Exercise task:
Show every line of the data below that contains the word "Click".

[Records for finding displayed items]
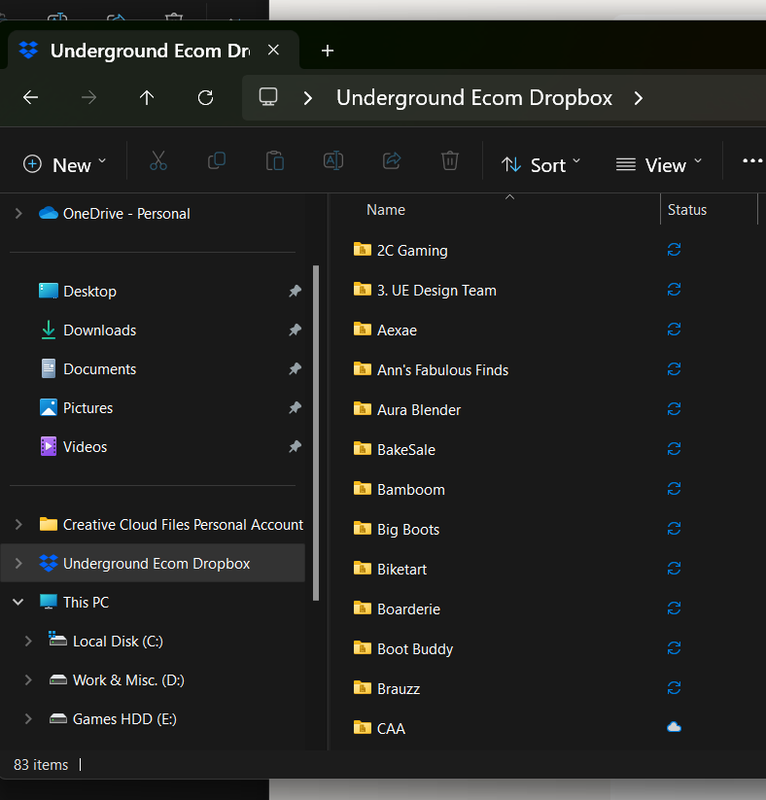Sort files by the Name column header
Screen dimensions: 766x800
point(386,210)

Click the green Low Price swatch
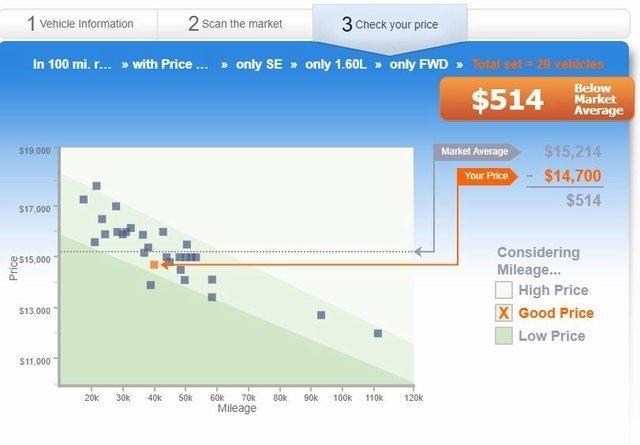coord(504,336)
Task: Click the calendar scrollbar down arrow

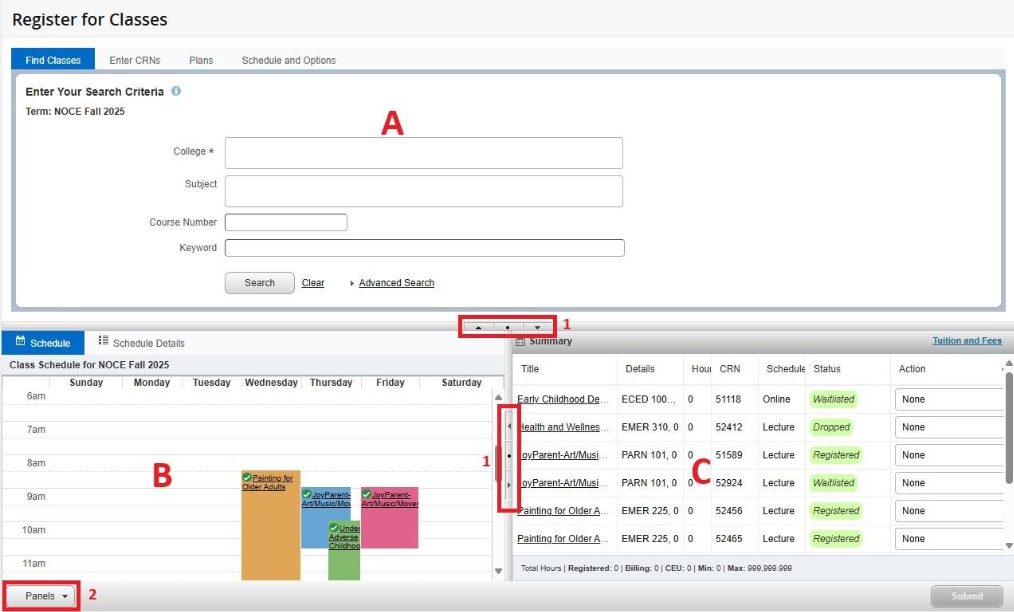Action: point(499,571)
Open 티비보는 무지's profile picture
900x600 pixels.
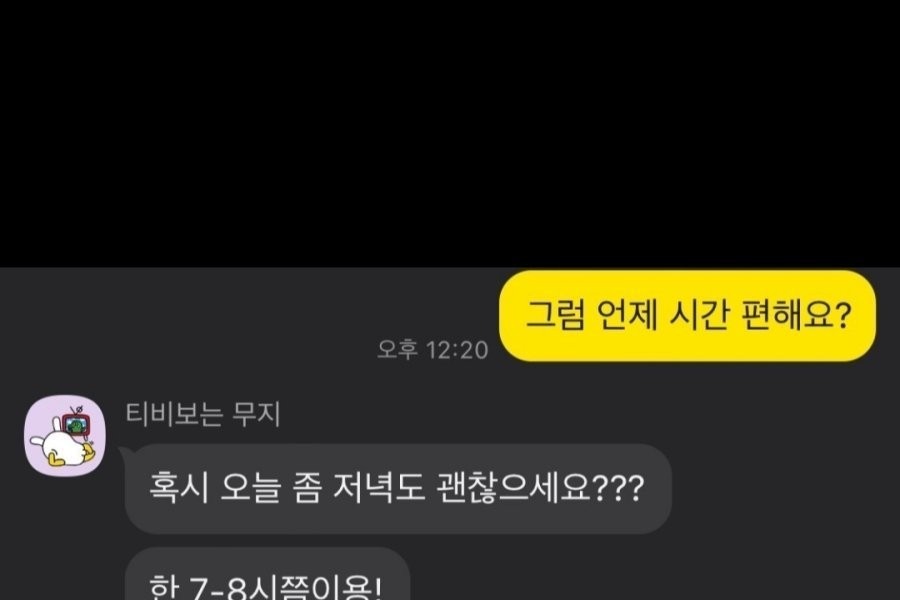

Expected answer:
Click the green Low Price swatch
Task: Click the calendar scrollbar down arrow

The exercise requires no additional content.